**Items listed in a dataset**:

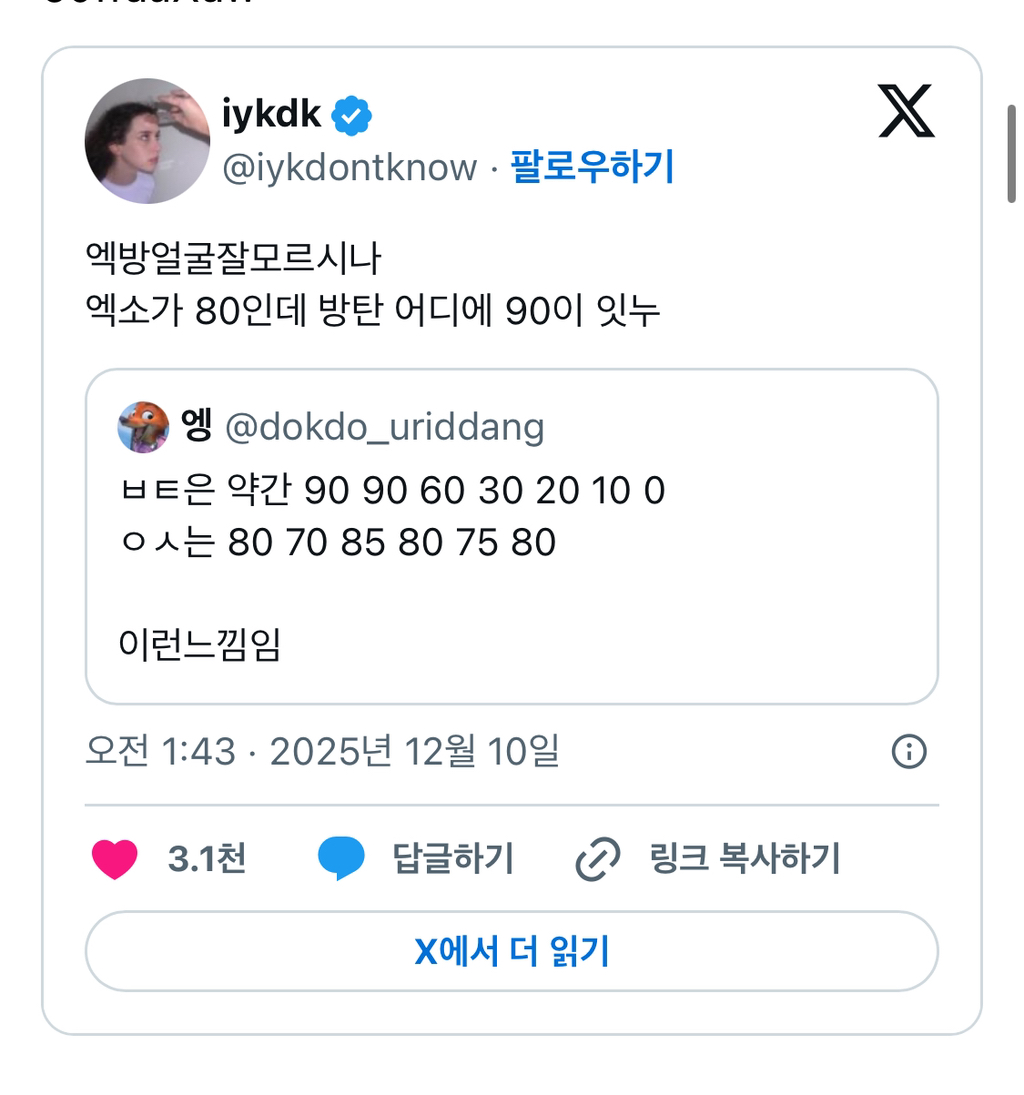Click the blue verified badge beside iykdk

[352, 117]
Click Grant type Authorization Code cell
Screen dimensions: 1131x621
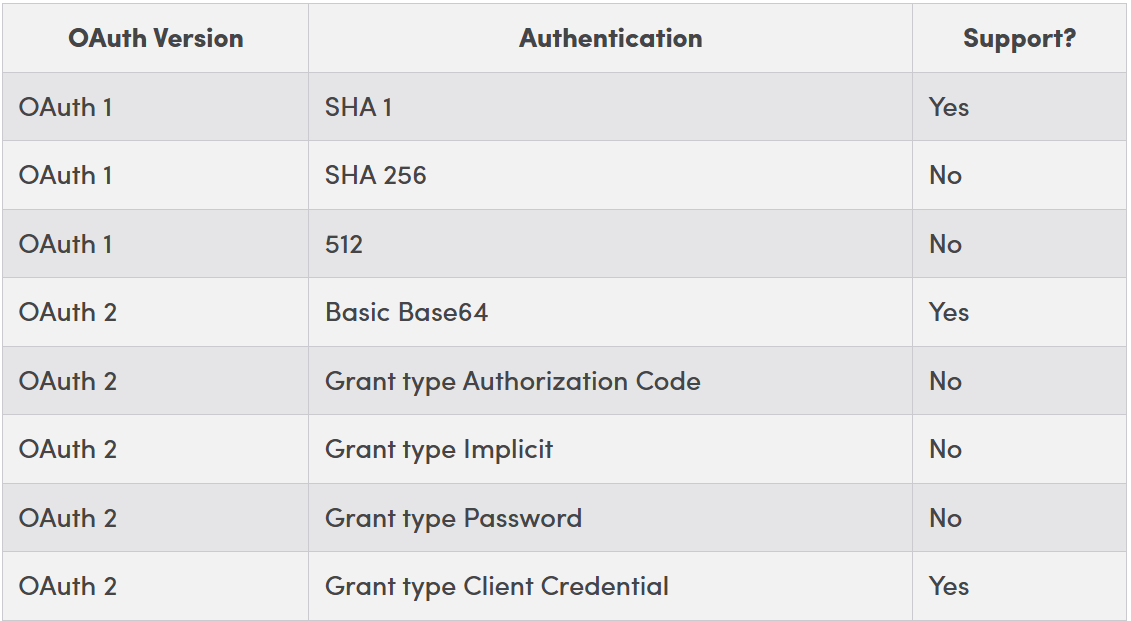click(x=512, y=381)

**Work instruction**: Every line from the one containing "Click Grant type Authorization Code cell" through the end of the entries above is to be copied exactly; pictures are to be left out.

**Reply to the exercise**:
Click Grant type Authorization Code cell
Screen dimensions: 1131x621
click(x=512, y=381)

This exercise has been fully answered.